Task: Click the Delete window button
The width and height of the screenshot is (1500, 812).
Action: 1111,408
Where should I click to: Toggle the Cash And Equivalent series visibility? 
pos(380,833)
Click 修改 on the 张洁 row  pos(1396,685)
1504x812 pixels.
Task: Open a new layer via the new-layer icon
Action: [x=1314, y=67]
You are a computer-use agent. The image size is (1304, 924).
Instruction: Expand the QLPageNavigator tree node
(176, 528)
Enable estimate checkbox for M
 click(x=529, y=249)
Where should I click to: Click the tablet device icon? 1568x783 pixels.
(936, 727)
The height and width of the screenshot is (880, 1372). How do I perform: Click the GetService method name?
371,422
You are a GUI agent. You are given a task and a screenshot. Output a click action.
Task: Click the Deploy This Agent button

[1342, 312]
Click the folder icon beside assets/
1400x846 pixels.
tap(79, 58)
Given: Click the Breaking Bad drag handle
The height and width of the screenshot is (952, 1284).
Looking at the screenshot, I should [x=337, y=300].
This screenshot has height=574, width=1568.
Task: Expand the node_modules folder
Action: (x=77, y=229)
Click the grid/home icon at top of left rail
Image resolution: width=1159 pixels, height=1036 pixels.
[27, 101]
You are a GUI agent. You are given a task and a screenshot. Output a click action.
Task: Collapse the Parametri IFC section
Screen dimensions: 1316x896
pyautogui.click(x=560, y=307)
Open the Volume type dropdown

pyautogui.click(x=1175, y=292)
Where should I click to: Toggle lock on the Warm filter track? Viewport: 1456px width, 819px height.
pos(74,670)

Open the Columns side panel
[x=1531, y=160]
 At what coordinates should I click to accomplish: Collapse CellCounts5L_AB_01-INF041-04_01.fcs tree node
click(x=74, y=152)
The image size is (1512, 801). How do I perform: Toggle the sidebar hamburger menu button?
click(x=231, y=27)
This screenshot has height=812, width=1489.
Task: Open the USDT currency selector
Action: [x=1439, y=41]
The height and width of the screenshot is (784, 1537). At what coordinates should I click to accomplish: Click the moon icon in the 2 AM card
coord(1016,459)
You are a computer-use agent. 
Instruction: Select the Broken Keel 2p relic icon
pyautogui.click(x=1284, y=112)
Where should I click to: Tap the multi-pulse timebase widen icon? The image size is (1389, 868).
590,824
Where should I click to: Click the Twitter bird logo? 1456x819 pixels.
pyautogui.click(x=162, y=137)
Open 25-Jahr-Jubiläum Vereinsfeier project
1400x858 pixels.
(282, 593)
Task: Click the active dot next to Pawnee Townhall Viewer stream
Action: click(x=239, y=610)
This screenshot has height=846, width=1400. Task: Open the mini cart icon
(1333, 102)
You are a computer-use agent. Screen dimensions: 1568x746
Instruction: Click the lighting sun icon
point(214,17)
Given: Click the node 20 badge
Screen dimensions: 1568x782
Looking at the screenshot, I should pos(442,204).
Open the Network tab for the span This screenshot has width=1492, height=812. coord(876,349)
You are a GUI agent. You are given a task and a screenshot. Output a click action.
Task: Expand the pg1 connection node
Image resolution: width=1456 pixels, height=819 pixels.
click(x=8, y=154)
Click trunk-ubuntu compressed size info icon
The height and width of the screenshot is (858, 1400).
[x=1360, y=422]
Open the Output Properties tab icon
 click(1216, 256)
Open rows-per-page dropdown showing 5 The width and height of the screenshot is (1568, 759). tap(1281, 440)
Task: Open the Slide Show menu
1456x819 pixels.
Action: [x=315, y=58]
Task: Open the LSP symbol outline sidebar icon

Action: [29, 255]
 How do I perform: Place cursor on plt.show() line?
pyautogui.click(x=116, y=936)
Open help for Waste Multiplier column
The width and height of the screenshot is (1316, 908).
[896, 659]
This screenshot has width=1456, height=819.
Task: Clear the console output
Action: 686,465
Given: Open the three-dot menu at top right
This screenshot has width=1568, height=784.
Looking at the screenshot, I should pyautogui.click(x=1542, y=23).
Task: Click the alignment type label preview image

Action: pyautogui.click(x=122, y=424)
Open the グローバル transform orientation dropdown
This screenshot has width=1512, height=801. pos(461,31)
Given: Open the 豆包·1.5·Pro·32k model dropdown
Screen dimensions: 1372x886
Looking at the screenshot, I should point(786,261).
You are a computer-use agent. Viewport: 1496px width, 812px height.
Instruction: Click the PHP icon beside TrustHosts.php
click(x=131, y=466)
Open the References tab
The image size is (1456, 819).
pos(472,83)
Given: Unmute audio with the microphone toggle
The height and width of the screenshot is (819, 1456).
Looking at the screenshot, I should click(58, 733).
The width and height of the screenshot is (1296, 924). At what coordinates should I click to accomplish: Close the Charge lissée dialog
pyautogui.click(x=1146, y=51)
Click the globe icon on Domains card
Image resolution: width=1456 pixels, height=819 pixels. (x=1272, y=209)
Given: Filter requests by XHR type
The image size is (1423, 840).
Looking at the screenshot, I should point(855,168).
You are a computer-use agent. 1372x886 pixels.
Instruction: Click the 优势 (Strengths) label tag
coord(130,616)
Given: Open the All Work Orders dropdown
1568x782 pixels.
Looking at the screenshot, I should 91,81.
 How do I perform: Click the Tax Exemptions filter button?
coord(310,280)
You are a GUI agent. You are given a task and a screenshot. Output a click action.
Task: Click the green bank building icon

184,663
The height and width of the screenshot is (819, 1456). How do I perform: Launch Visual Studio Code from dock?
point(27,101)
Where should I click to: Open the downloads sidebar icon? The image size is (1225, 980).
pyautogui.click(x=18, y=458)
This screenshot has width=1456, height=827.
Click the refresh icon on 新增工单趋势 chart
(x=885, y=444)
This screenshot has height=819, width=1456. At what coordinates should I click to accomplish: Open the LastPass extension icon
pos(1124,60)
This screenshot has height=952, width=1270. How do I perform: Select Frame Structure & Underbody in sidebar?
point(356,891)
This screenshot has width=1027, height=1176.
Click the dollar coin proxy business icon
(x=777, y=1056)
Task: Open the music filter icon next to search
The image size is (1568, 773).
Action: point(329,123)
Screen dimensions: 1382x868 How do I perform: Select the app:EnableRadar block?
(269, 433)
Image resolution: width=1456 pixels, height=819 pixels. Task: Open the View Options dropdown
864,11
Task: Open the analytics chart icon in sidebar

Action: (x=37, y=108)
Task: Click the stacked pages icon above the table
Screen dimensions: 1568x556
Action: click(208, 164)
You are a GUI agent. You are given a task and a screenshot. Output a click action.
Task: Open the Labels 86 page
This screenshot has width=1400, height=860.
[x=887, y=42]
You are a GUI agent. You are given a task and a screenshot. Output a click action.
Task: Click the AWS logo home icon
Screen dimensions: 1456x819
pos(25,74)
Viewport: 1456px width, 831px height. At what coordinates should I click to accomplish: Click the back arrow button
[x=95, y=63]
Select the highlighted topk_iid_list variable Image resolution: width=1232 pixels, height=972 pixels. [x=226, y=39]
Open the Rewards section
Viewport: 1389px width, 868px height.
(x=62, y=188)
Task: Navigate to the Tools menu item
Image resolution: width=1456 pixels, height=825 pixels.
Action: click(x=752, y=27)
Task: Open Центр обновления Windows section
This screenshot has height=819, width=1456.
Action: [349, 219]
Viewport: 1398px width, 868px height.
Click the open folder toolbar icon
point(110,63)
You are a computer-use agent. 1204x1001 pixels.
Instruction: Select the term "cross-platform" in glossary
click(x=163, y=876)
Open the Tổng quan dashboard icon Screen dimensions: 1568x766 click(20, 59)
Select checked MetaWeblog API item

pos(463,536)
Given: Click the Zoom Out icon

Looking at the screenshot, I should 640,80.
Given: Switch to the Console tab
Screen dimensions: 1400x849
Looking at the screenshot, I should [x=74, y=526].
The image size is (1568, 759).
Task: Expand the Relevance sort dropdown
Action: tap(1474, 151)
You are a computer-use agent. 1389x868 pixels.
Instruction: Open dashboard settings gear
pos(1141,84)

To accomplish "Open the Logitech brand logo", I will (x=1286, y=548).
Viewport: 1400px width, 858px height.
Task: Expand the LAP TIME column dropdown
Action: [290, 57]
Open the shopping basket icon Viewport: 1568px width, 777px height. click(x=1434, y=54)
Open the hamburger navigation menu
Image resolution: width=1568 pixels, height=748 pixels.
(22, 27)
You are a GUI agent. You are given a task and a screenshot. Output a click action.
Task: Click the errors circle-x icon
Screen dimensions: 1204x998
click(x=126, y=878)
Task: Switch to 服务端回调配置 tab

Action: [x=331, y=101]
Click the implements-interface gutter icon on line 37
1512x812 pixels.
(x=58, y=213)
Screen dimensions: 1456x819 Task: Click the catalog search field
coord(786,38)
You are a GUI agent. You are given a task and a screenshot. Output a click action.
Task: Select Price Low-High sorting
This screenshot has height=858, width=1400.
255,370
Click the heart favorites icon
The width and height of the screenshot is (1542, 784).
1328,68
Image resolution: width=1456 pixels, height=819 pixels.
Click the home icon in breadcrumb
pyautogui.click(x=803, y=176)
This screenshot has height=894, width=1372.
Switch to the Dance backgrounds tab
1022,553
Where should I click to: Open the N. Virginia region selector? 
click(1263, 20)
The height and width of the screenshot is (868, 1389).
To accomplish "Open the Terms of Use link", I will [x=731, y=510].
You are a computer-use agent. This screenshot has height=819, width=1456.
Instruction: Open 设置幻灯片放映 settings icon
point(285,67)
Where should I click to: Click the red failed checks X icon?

*To do*: What belongs in the answer is each line of the data that has the word "section".

*Result of this exercise*:
Task: Collapse the Parametri IFC section
Open the Rewards section
Task: Open Центр обновления Windows section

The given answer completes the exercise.